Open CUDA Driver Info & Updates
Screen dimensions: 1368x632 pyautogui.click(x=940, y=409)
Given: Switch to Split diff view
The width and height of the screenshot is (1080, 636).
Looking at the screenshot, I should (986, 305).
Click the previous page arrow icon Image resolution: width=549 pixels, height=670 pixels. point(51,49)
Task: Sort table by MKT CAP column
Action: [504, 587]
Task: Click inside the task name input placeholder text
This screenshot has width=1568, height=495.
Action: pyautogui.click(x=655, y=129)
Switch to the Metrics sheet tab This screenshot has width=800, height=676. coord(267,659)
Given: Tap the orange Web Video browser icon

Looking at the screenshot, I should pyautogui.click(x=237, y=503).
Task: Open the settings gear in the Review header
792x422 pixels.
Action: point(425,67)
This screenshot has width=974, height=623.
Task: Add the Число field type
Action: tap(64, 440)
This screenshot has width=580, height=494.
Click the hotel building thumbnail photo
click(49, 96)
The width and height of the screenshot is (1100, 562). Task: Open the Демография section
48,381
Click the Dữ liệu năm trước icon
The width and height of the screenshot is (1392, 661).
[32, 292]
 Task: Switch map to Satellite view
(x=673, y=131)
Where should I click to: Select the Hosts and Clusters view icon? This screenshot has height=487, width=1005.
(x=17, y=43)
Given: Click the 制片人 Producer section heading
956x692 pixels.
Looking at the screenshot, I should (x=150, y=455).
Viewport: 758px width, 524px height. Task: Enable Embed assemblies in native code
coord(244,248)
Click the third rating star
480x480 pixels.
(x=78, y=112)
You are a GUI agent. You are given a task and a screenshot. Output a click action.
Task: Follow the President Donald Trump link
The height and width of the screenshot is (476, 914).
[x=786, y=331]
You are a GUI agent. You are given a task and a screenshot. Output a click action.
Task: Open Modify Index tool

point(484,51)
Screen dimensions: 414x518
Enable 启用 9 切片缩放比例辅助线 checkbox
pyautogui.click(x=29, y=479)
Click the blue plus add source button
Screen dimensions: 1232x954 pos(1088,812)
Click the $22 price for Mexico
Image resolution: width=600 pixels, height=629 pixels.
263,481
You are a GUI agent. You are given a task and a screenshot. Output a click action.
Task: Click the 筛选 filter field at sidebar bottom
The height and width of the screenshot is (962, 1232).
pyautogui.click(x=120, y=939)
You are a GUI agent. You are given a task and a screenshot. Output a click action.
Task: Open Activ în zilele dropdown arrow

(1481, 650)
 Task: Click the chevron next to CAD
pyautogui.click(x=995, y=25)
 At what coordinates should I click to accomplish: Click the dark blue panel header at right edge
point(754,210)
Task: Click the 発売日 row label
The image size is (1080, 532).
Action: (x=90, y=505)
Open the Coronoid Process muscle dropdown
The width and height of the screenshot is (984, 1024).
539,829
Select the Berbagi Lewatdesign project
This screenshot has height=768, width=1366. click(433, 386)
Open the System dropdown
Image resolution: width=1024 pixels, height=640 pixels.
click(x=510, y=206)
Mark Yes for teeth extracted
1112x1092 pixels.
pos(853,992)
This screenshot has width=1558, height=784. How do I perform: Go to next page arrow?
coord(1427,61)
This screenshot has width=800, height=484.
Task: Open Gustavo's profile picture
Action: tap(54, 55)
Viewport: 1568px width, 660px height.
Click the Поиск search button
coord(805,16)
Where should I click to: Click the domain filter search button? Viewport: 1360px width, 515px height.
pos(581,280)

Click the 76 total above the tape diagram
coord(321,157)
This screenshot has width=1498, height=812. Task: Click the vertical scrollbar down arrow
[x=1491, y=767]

----------------------------------------

Exactly as written, transcribe each line of the data.

RESULT OF THIS TASK
Open CUDA Driver Info & Updates
Screen dimensions: 1368x632 pyautogui.click(x=940, y=409)
Given: Switch to Split diff view
The width and height of the screenshot is (1080, 636).
Looking at the screenshot, I should (986, 305).
Click the previous page arrow icon Image resolution: width=549 pixels, height=670 pixels. point(51,49)
Task: Sort table by MKT CAP column
Action: [504, 587]
Task: Click inside the task name input placeholder text
This screenshot has width=1568, height=495.
Action: pyautogui.click(x=655, y=129)
Switch to the Metrics sheet tab This screenshot has width=800, height=676. coord(267,659)
Given: Tap the orange Web Video browser icon

Looking at the screenshot, I should pyautogui.click(x=237, y=503).
Task: Open the settings gear in the Review header
792x422 pixels.
Action: point(425,67)
This screenshot has width=974, height=623.
Task: Add the Число field type
Action: tap(64, 440)
This screenshot has width=580, height=494.
Click the hotel building thumbnail photo
click(49, 96)
The width and height of the screenshot is (1100, 562). Task: Open the Демография section
48,381
Click the Dữ liệu năm trước icon
The width and height of the screenshot is (1392, 661).
[32, 292]
 Task: Switch map to Satellite view
(x=673, y=131)
Where should I click to: Select the Hosts and Clusters view icon? This screenshot has height=487, width=1005.
(x=17, y=43)
Given: Click the 制片人 Producer section heading
956x692 pixels.
Looking at the screenshot, I should (x=150, y=455).
Viewport: 758px width, 524px height. Task: Enable Embed assemblies in native code
coord(244,248)
Click the third rating star
480x480 pixels.
(x=78, y=112)
You are a GUI agent. You are given a task and a screenshot. Output a click action.
Task: Follow the President Donald Trump link
The height and width of the screenshot is (476, 914).
[x=786, y=331]
You are a GUI agent. You are given a task and a screenshot. Output a click action.
Task: Open Modify Index tool

point(484,51)
Screen dimensions: 414x518
Enable 启用 9 切片缩放比例辅助线 checkbox
pyautogui.click(x=29, y=479)
Click the blue plus add source button
Screen dimensions: 1232x954 pos(1088,812)
Click the $22 price for Mexico
Image resolution: width=600 pixels, height=629 pixels.
263,481
You are a GUI agent. You are given a task and a screenshot. Output a click action.
Task: Click the 筛选 filter field at sidebar bottom
The height and width of the screenshot is (962, 1232).
pyautogui.click(x=120, y=939)
You are a GUI agent. You are given a task and a screenshot. Output a click action.
Task: Open Activ în zilele dropdown arrow

(1481, 650)
 Task: Click the chevron next to CAD
pyautogui.click(x=995, y=25)
 At what coordinates should I click to accomplish: Click the dark blue panel header at right edge
point(754,210)
Task: Click the 発売日 row label
The image size is (1080, 532).
Action: (x=90, y=505)
Open the Coronoid Process muscle dropdown
The width and height of the screenshot is (984, 1024).
539,829
Select the Berbagi Lewatdesign project
This screenshot has height=768, width=1366. click(433, 386)
Open the System dropdown
Image resolution: width=1024 pixels, height=640 pixels.
click(x=510, y=206)
Mark Yes for teeth extracted
1112x1092 pixels.
pos(853,992)
This screenshot has width=1558, height=784. How do I perform: Go to next page arrow?
coord(1427,61)
This screenshot has width=800, height=484.
Task: Open Gustavo's profile picture
Action: tap(54, 55)
Viewport: 1568px width, 660px height.
Click the Поиск search button
coord(805,16)
Where should I click to: Click the domain filter search button? Viewport: 1360px width, 515px height.
pos(581,280)

Click the 76 total above the tape diagram
coord(321,157)
This screenshot has width=1498, height=812. Task: Click the vertical scrollbar down arrow
[x=1491, y=767]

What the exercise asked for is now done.